Task directions: Rewrite the records below with "screenshot" swapped for "screen capture" and nothing else changed. Leave the pictures out of your answer.
*** Extracted information ***
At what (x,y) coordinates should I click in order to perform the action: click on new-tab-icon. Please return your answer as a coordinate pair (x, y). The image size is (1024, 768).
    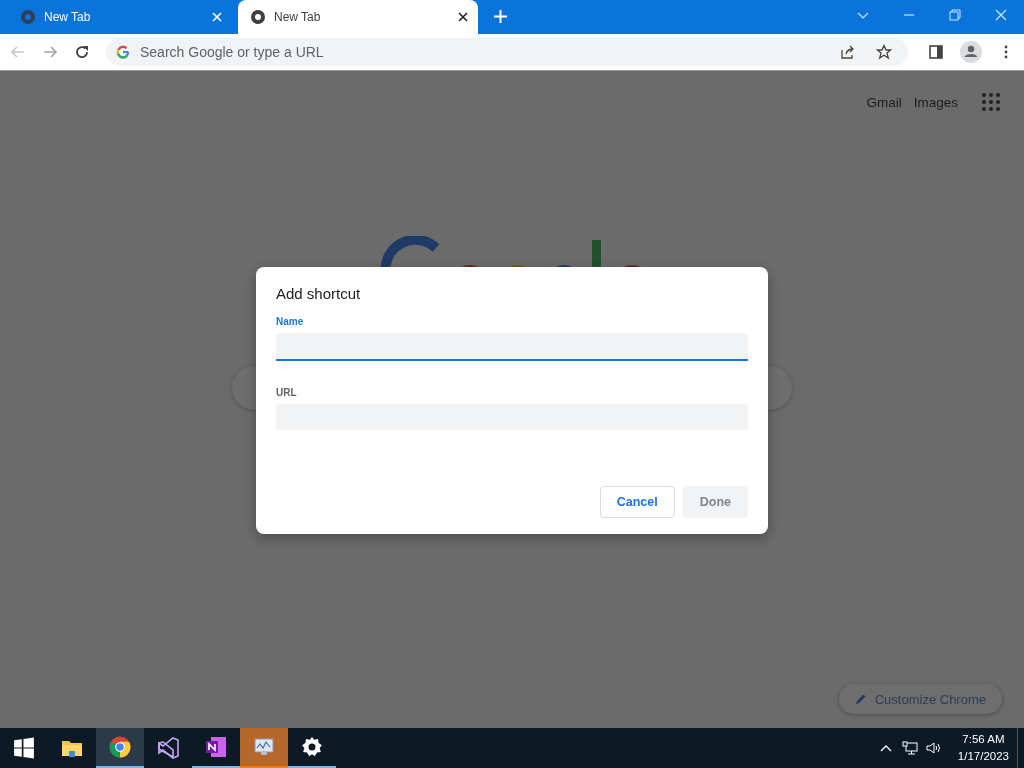
    Looking at the image, I should click on (500, 16).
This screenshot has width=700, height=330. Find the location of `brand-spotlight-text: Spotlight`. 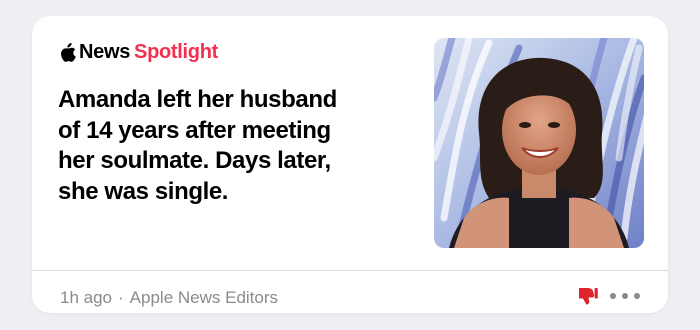

brand-spotlight-text: Spotlight is located at coordinates (176, 52).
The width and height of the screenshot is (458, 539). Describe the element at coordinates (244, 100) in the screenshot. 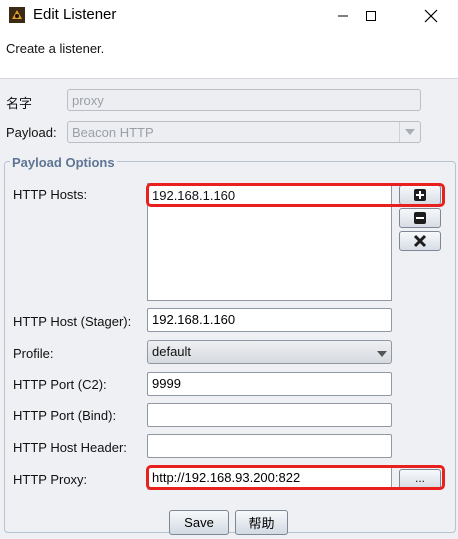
*** End of Extracted information ***
Output for this task:
At what (x,y) coordinates should I click in order to perform the action: click on new-tab-icon. Please return your answer as a coordinate pair (x, y). The image size is (1024, 768).
    Looking at the image, I should click on (500, 16).
This screen capture has width=700, height=330. Find the location of `brand-spotlight-text: Spotlight`. 

brand-spotlight-text: Spotlight is located at coordinates (176, 52).
The width and height of the screen capture is (458, 539). Describe the element at coordinates (244, 100) in the screen capture. 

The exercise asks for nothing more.